Mathematical topology assumes that geographic features occur on a two-dimensional plane. Through planar enforcement, spatial features can be represented through nodes (0-dimensional cells); edges, sometimes called arcs (one-dimensional cells); or polygons (two-dimensional cells). 
In GIS, topology is implemented through data structure. An ArcInfo coverage is a familiar topological data structure. A coverage explicitly stores topological relationships among neighboring polygons in the Arc Attribute Table (AAT) by storing the adjacent polygon IDs in the LPoly and RPoly fields. Adjacent lines are connected through nodes, and this information is stored in the arc-node table. The ArcInfo commands, CLEAN and BUILD, enforce planar topology on data and update topology tables.
Over the past two or three decades, the general consensus in the GIS community had been that topological data structures are advantageous because they provide an automated way to handle digitizing and editing errors and artifacts; reduce data storage for polygons because boundaries between adjacent polygons are stored only once; and enable advanced spatial analyses such as adjacency, connectivity, and containment. Another important consequence of planar enforcement is that a map that has topology contains space-filling, nonoverlapping polygons. Consequently, so-called cartographic (i.e., nontopological) data structures are no longer used by mainstream GIS software.

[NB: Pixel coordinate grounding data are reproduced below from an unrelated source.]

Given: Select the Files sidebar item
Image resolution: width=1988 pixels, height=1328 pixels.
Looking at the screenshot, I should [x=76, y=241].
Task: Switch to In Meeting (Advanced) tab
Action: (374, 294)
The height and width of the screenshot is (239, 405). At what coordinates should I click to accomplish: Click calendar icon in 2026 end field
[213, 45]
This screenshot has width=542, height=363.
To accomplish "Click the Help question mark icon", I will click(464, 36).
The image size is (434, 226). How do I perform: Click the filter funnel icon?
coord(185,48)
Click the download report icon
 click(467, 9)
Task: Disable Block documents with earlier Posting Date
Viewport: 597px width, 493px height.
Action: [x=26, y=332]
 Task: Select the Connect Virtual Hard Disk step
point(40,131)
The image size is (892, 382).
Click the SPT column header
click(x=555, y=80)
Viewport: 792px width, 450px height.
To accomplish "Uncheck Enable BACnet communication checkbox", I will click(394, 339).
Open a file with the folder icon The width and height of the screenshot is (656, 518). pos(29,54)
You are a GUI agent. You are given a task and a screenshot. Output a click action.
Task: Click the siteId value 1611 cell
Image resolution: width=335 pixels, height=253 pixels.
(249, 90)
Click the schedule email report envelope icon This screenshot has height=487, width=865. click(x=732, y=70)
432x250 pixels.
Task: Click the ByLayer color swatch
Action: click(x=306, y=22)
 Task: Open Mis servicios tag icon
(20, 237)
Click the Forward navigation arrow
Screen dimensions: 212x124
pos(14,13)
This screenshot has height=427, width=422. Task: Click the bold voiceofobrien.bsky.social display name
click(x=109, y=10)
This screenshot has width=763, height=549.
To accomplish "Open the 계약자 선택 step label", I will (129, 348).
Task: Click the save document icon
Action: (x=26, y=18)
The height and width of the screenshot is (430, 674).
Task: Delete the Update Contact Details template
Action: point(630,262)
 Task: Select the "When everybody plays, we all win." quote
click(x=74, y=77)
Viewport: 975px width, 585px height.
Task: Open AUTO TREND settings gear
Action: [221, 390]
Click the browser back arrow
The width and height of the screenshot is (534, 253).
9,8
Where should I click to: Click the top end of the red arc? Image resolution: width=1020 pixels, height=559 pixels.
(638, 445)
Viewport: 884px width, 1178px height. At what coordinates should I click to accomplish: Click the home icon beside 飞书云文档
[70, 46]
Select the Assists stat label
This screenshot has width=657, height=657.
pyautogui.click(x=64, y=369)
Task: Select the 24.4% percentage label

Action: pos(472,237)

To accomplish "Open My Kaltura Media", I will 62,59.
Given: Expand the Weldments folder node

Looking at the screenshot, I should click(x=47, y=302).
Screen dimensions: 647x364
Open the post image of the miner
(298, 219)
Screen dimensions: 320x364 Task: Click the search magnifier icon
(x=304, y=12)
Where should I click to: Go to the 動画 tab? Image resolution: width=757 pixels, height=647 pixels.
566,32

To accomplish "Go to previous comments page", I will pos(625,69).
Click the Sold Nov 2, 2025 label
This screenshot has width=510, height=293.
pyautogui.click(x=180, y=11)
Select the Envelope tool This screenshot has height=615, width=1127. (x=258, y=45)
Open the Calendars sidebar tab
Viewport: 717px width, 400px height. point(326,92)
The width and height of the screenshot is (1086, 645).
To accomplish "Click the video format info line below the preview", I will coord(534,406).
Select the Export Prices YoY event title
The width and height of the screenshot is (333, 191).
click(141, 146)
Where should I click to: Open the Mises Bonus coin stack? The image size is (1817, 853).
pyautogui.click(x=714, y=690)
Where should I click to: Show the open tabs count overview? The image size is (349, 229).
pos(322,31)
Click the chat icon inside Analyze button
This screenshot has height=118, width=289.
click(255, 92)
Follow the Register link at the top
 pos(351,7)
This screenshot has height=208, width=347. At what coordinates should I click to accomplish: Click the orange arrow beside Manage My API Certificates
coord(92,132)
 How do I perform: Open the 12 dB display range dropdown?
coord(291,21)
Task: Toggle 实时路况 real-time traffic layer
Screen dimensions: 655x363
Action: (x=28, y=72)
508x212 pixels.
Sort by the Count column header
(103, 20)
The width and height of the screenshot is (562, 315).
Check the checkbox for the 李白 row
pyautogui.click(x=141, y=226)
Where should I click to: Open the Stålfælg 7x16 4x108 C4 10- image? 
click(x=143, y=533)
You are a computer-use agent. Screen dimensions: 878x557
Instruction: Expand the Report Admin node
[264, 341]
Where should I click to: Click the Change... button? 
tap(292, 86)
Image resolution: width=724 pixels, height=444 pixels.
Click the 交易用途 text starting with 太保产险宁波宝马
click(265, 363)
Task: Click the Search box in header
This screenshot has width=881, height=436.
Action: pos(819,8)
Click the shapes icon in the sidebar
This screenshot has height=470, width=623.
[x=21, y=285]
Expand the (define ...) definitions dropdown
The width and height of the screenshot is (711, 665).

·         Topology rules help create datasets with greater integrity - (i.e. no slivers between polygons, no unsnapped nodes between lines that should be connected, no twisted line features).
·         Topology facilitates the editing of shared features between different spatial layers.
·         Different data format have different implementations of topology with varying degrees of functionality. With data formats supported by ArcMap, Geodatabses have the greatest topological functionality.
·         Not every GIS project really requires topology. If you're just making a map of city locations and roads, then you don't really need topology. If you want to find the optimal path between five different cities, then topology is useful, but there are plenty of GIS projects where you don't really need topology (or at least topology built into the datasets).
Generally, topology is employed to do the following:
·         Manage coincident geometry (constrain how features share geometry). For example, adjacent polygons, such as parcels, have shared edges; street centerlines and the boundaries of census blocks have coincident geometry; adjacent soil polygons share edges; etc.
·         Define and enforce data integrity rules (such as no gaps should exist between parcel features, parcels should not overlap, road centerlines should connect at their endpoints).
·         Support topological relationship queries and navigation (for example, to provide the ability to identify adjacent and connected features, find the shared edges, and navigate along a series of connected edges).
·         Support sophisticated editing tools that enforce the topological constraints of the data model (such as the ability to edit a shared edge and update all the features that share the common edge).
·         Construct features from unstructured geometry (e.g., the ability to construct polygons from lines sometimes referred to as "spaghetti").